» **Supplied text**:
--------
TINT - EDITORIAL

PRACTICE

CONTEST

Author- Mahak Abroal

Tester- Akanksha Bigasia

Editorialist- Mahak Abroal

PROBLEM

In this question, there are two rods arranged in plus shaped, on which the balls are placed. We need to find
the maximum distance possible among all the balls present on the two rods placed in “plus-shaped” manner.

EXPLANATION

Since all the balls are present on the cross which can be viewed as the x-axis or y-axis. So, the co-ordinates can be as (x’,0) and (0,y’) for x-axis and y-axis respectively where x’ and y’ represent their respective position on x-axis and y-axis. Here the maximum distance will be one out of the following possible cases:

  1. The distance between the maximum and minimum co-ordinates of x-axis.
--------
» **Required tasks**:
A) For each statement about the editorial, answer yes or no and quote the exact words from the editorial that decide it: (i) the author and the editorialist are the same person; (ii) the two rods are arranged in a T shape; (iii) the first case listed is the distance between the maximum and minimum co-ordinates of the y-axis.
B) Arrange the records from the line that contains "프로게이머들의 대회...동영상 (496, 915)" through the line that contains "축구 드리블 시 몸...동영상 (487, 1098)" as a two-column CSV with the columns request and answer. Make one row per request, put each value in a quoted field, and replace any line breaks with spaces.
The editorial and the records have no connection to each other.

Dataset excerpt
--------
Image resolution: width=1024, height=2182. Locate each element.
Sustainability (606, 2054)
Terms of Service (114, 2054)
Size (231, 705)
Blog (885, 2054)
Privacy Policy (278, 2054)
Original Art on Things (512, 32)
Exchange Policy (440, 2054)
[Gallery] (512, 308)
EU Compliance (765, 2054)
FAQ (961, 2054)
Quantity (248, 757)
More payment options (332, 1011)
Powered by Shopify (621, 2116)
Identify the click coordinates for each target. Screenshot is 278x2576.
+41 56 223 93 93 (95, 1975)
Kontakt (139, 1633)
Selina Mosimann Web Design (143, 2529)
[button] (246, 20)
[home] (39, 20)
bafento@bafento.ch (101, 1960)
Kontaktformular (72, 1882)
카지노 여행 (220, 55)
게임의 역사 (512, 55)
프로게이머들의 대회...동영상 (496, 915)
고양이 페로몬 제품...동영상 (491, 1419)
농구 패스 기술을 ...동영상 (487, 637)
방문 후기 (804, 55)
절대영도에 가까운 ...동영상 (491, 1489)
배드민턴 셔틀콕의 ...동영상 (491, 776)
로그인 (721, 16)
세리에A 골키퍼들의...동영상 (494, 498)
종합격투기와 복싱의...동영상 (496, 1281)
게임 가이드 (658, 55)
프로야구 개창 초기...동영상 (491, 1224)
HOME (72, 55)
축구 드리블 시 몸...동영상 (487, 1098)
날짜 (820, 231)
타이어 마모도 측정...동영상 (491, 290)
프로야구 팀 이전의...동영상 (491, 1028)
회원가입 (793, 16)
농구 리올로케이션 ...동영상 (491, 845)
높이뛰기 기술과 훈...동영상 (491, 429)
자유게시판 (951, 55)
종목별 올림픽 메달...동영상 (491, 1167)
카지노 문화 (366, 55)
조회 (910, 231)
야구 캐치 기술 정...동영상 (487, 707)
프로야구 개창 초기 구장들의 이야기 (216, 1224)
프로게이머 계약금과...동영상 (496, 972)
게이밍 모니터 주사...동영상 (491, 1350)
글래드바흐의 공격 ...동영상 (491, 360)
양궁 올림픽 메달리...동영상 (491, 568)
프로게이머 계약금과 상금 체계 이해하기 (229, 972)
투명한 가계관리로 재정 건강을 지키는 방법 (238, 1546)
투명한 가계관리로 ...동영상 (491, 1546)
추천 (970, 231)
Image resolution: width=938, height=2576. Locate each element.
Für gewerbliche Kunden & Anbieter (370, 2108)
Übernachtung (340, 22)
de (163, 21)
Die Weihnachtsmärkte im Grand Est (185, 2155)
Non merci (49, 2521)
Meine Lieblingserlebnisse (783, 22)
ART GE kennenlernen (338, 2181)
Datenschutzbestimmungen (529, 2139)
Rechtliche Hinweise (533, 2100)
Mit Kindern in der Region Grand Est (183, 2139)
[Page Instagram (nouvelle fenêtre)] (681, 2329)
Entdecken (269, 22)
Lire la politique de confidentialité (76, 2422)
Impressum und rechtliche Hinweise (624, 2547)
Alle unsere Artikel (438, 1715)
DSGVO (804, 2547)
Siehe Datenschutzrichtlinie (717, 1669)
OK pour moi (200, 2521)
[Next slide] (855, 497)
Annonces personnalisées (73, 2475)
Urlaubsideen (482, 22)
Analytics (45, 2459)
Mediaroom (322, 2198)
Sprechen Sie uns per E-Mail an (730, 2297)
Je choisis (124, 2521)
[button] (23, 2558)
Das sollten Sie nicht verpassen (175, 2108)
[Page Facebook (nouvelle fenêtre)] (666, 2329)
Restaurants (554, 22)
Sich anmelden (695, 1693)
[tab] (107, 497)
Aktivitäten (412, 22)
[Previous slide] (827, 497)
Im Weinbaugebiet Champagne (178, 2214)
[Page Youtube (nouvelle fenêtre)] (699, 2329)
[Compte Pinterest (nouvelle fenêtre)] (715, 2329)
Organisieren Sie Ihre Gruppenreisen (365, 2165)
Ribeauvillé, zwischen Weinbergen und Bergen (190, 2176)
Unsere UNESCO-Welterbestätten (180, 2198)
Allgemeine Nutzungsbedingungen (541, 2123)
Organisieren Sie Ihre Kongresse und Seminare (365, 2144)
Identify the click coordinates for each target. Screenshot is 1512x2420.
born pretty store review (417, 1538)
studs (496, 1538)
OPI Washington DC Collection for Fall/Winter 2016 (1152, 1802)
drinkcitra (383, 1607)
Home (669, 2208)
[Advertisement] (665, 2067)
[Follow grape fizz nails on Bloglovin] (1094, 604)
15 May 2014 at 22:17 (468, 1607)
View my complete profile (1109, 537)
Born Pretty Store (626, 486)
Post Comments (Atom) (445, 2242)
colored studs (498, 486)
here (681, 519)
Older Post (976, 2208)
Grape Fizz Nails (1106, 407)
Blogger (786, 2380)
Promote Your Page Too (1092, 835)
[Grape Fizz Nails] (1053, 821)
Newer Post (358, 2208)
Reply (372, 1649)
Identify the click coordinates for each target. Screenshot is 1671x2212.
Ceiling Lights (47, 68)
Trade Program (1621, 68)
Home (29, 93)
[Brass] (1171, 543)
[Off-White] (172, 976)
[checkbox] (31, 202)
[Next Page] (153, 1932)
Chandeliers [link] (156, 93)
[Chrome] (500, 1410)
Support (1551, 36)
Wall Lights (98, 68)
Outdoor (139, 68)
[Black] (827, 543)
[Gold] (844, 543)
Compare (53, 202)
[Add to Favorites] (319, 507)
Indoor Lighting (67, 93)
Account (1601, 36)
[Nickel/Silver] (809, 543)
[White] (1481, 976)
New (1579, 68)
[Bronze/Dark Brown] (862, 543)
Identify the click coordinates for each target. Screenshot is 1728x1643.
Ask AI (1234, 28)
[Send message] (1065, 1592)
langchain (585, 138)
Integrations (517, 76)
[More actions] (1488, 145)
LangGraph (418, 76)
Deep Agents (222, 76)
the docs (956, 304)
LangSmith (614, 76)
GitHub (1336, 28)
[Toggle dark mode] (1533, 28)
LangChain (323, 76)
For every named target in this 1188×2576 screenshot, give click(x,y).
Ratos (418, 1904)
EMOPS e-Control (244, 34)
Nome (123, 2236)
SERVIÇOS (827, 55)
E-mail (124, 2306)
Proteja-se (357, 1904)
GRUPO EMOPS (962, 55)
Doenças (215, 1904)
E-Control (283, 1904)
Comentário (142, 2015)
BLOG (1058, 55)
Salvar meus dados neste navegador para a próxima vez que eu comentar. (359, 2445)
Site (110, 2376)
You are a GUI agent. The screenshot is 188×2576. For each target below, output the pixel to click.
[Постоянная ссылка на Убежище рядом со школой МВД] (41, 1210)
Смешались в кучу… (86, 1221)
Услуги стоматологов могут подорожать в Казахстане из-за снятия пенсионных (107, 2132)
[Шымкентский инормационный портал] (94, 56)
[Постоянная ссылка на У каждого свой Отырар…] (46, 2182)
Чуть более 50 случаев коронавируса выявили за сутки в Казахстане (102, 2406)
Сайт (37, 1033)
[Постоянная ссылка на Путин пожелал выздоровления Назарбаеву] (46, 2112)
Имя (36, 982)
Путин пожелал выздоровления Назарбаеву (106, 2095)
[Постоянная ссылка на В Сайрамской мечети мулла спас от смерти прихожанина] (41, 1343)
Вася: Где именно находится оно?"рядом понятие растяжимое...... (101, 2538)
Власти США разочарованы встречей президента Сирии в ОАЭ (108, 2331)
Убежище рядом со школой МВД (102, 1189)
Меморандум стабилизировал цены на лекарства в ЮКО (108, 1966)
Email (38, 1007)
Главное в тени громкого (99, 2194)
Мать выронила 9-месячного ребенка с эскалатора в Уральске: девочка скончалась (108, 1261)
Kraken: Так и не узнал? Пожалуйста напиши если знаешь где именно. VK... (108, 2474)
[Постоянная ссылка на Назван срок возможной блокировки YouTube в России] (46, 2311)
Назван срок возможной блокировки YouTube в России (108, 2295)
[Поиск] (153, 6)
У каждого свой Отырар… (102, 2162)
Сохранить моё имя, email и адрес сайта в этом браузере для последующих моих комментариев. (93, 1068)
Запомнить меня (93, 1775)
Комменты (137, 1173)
--------
» **Results**:
A)
(i) Yes: "Author- Mahak Abroal" and "Editorialist- Mahak Abroal".
(ii) No: "two rods arranged in plus shaped".
(iii) No: "The distance between the maximum and minimum co-ordinates of x-axis."

B)
request,answer
"프로게이머들의 대회...동영상","(496, 915)"
"고양이 페로몬 제품...동영상","(491, 1419)"
"농구 패스 기술을 ...동영상","(487, 637)"
"방문 후기","(804, 55)"
"절대영도에 가까운 ...동영상","(491, 1489)"
"배드민턴 셔틀콕의 ...동영상","(491, 776)"
"로그인","(721, 16)"
"세리에A 골키퍼들의...동영상","(494, 498)"
"종합격투기와 복싱의...동영상","(496, 1281)"
"게임 가이드","(658, 55)"
"프로야구 개창 초기...동영상","(491, 1224)"
"HOME","(72, 55)"
"축구 드리블 시 몸...동영상","(487, 1098)"